Por supuesto, la banda sonora está al nivel que se espera, y a ese respecto la directora nos tiene reservada una curiosidad que no hace sino acrecentar ese aura de mito que se respira alrededor de la obra, donde la forma y el fondo componen un todo cohesionado —imágenes, sonido, fotografía, etalonaje, música— que se manifiesta en todo su esplendor cuando terminas su visionado, y comienzas a sentirla como una totalidad y no como un conjunto de partes, dejando un sedimento en la conciencia difícil de describir.

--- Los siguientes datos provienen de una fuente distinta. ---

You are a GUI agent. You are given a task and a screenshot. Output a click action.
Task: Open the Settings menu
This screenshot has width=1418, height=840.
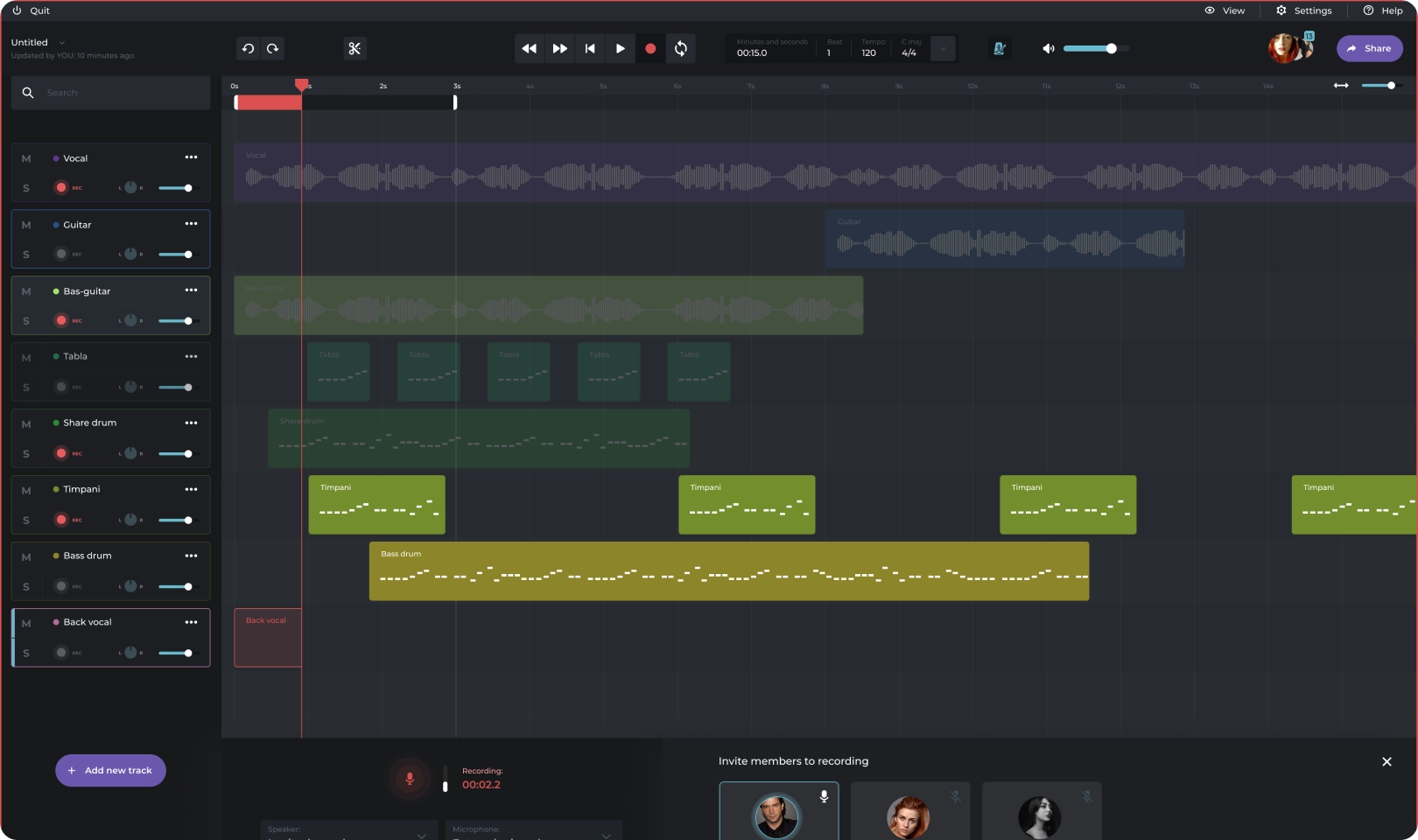[x=1303, y=10]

En lo temático, entre sus inspiraciones más claras podremos leer a Henry David Thoreau, siendo sus vivencias narradas en Walden el principal punto de referencia en el que se ancla el filme. Así, el espíritu asceta que plantea y desarrolla el escritor estadounidense se puede ver reflejado, en cierto modo, en el personaje de Ben Foster, en tanto en cuanto su elección vital —aunque en este caso deberíamos hablar de imposición vital— pasa por desprenderse de una sociedad que no alimenta las bocas de aquellos que no siguen las reglas. Otro detalle que puede pasar desapercibido, es que varios de sus personajes se llaman igual que los actores que los interpretan, aportando a la cinta ese naturalismo y realismo que se puede palpar en el conjunto de la obra. Aquí, y ya que viene al caso, hay que mencionar a Dale DickeyDale en la ficción—, esa secundaria que con su fuerte presencia levanta cada producción en la que participa —como ya lo hiciera en Winter’s Bone—. Su fragmento de película, y su carácter escénico, son los que conforman un gran tercer acto, que sin ella no tendrían la misma potencia.

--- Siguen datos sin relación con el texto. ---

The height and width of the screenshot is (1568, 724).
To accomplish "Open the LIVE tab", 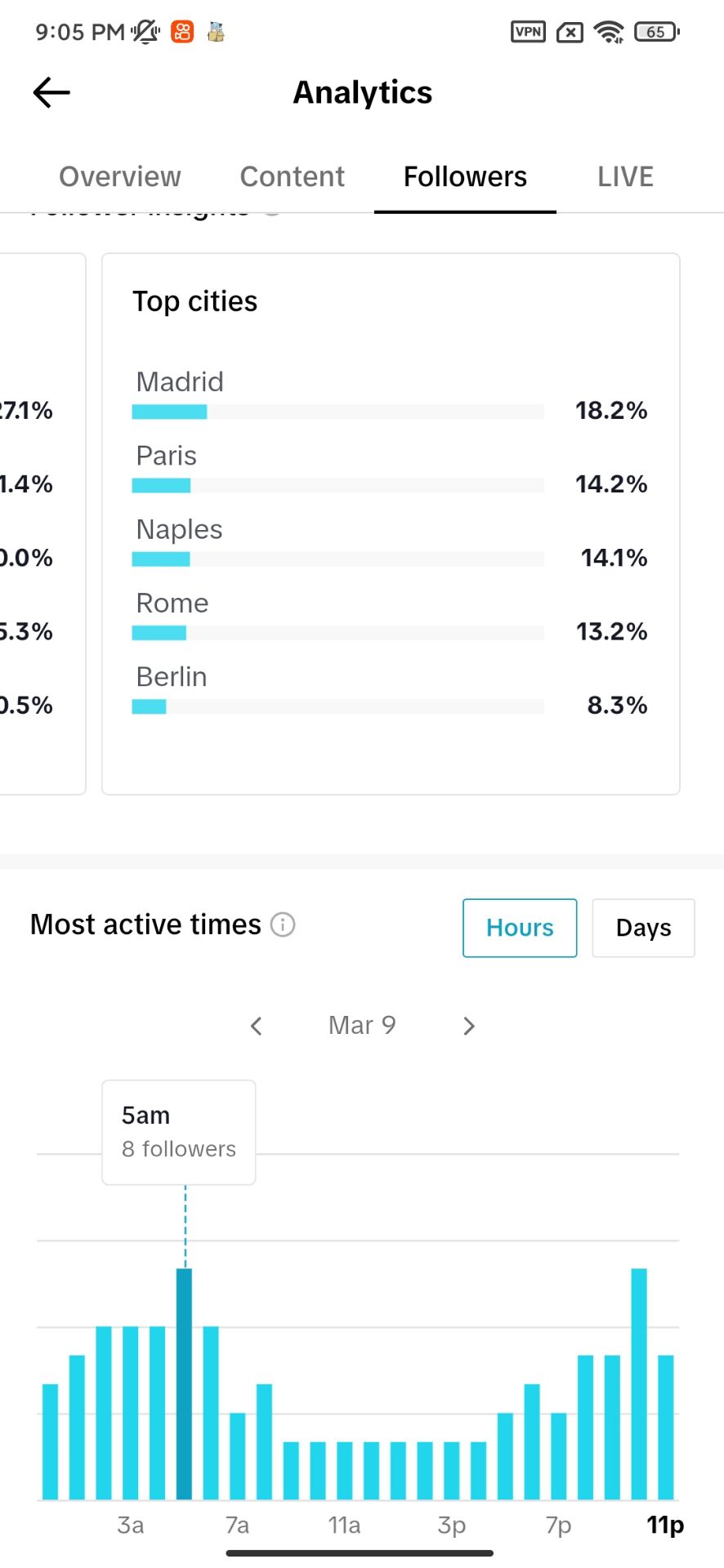I will coord(625,176).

Narrativamente, la película muestra sus cartas desde el primer momento. Se cocina a fuego lento, preocupándose de la textura y el sabor, y permitiendo al espectador que sienta cada escena como algo grande. Sus set pieces tienen algo místico e inefable —la belleza que subyace a la escena en la que el padre enseña a su hija a montar en bicicleta, en la que se puede palpar lo efímero; ese momento en que ambos duermen al raso pudiendo hacerlo en interior; la genialidad que supone establecer esa analogía con la guerra en la escena del padre agachado entre los árboles escuchando las motosierras como quien oye bombarderos—, y están escritas con verdadero talento visual. El filme, al final, habla de buenas personas pasándolo mal. De cómo hay que jugar las cartas que salen de la baraja. Se afana en representar un mundo que se desmorona, y sustenta su optimismo —sí, es una cinta muy optimista pese a lo que pueda parecer— en el ser humano. No se me ocurren muchas cintas más positivas y bellas, pues coloca a ser humano y naturaleza en el mismo plano moral, y les permite coexistir mirando en la misma dirección.